Le mot "atome", qui signifie "indivisible" nous vient des Grecs de l'Antiquité. Comme quoi l'idée voulant que la matière soit composée de constituants fondamentaux est très vieille. Leucippe de Milet, 5 siècles avant notre ère, puis Démocrite, vers 400 avant J.C, décrivent déjà des composants très petits, durs insécables.

Vers 350 avant J.C, Aristote, lui, préfère voir comme éléments fondamentaux la terre, l'eau, l'air et le feu. Et même si, au Moyen âge, cette tradition aristotélicienne perdure, au fil des siècles, la théorie atomiste gagne du terrain. L'atome étant envisagé comme indivisible, c'est-à-dire comme la plus petite particule qui soit.
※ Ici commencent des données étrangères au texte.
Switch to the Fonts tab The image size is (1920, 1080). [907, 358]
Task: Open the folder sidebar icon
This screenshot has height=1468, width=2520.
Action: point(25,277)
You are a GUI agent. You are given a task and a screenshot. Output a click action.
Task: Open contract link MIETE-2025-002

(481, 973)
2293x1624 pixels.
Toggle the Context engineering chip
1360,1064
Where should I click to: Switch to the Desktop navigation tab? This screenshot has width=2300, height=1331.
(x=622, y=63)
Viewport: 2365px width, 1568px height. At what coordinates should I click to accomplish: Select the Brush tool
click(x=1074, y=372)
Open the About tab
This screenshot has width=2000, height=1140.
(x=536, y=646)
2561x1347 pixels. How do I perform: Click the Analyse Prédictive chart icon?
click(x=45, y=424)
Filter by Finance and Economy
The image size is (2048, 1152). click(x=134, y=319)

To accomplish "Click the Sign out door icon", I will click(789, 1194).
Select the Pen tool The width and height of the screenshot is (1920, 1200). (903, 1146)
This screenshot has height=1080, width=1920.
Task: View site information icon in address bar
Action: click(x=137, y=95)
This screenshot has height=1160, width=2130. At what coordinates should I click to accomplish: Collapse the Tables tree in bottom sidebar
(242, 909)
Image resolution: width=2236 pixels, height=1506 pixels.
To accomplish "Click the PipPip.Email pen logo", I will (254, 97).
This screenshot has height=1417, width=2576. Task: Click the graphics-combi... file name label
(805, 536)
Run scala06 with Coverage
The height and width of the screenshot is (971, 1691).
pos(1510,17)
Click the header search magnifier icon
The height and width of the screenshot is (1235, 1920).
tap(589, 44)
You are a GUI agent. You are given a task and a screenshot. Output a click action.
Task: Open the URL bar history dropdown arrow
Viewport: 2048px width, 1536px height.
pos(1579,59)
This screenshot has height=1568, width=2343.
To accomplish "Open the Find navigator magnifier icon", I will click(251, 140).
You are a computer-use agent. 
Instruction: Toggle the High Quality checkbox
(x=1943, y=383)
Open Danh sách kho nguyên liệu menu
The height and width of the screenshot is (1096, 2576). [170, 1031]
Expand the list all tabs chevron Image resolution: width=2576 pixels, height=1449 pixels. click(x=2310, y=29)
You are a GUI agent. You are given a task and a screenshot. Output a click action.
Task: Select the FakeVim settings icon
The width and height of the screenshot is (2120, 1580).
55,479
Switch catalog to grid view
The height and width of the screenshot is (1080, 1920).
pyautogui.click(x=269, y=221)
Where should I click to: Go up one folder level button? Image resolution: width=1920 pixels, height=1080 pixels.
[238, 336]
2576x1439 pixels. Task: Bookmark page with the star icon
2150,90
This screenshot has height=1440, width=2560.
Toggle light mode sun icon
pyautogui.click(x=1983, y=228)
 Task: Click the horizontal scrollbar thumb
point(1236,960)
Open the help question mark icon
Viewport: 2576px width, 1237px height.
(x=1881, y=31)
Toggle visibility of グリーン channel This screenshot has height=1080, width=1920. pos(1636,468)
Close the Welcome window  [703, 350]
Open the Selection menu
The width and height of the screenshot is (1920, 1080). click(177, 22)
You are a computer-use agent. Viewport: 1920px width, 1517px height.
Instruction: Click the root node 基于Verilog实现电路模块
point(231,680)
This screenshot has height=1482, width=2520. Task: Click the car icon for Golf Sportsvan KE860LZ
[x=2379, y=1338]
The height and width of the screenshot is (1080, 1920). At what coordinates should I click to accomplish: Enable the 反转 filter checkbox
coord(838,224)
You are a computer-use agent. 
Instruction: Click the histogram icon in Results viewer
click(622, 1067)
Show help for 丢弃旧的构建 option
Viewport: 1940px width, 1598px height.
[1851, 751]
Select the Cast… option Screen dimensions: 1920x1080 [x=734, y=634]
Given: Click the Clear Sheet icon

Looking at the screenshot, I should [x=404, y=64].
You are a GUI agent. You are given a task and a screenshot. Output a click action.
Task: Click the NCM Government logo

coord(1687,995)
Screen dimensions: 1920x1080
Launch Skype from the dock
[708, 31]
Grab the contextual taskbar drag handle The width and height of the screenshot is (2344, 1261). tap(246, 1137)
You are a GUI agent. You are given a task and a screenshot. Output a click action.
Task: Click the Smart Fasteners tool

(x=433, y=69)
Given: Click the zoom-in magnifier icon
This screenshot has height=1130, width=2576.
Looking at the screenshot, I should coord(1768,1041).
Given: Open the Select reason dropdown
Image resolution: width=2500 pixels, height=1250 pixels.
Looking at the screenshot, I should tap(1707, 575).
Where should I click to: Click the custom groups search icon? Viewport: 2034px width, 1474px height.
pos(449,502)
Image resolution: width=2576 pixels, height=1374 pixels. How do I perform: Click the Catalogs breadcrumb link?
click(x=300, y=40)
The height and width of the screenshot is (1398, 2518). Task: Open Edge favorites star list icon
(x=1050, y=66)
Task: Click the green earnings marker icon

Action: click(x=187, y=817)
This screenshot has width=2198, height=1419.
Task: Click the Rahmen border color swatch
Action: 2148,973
Des particules élémentaires de plus en plus petites

Dès 1897, l'électron est découvert. Puis, en 1911, le Britannique Rutherford propose le modèle de l'atome, qu'il compare à un mini système solaire. Coup de théâtre : l'atome est divisible. Petit à petit sont mis à jour le proton et le neutron. Dans les années 1930, les scientifiques, persuadés qu'il est impossible d'aller plus loin et de diviser plus la matière, les nomment "particules élémentaires".

Oui mais : comment expliquer la cohésion des neutrons et des protons dans le noyau atomique ? En 1964, deux Américains, Murray Gell-Mann et George Zweig "inventent" les quarks. En théorie.

En pratique, ils sont mis en évidence dès 1968 aux Etat-Unis. Ils accèdent à leur tour au rang de particules élémentaires. Ils seraient au nombre de 6 et expliqueraient à eux seuls la diversité de la matière.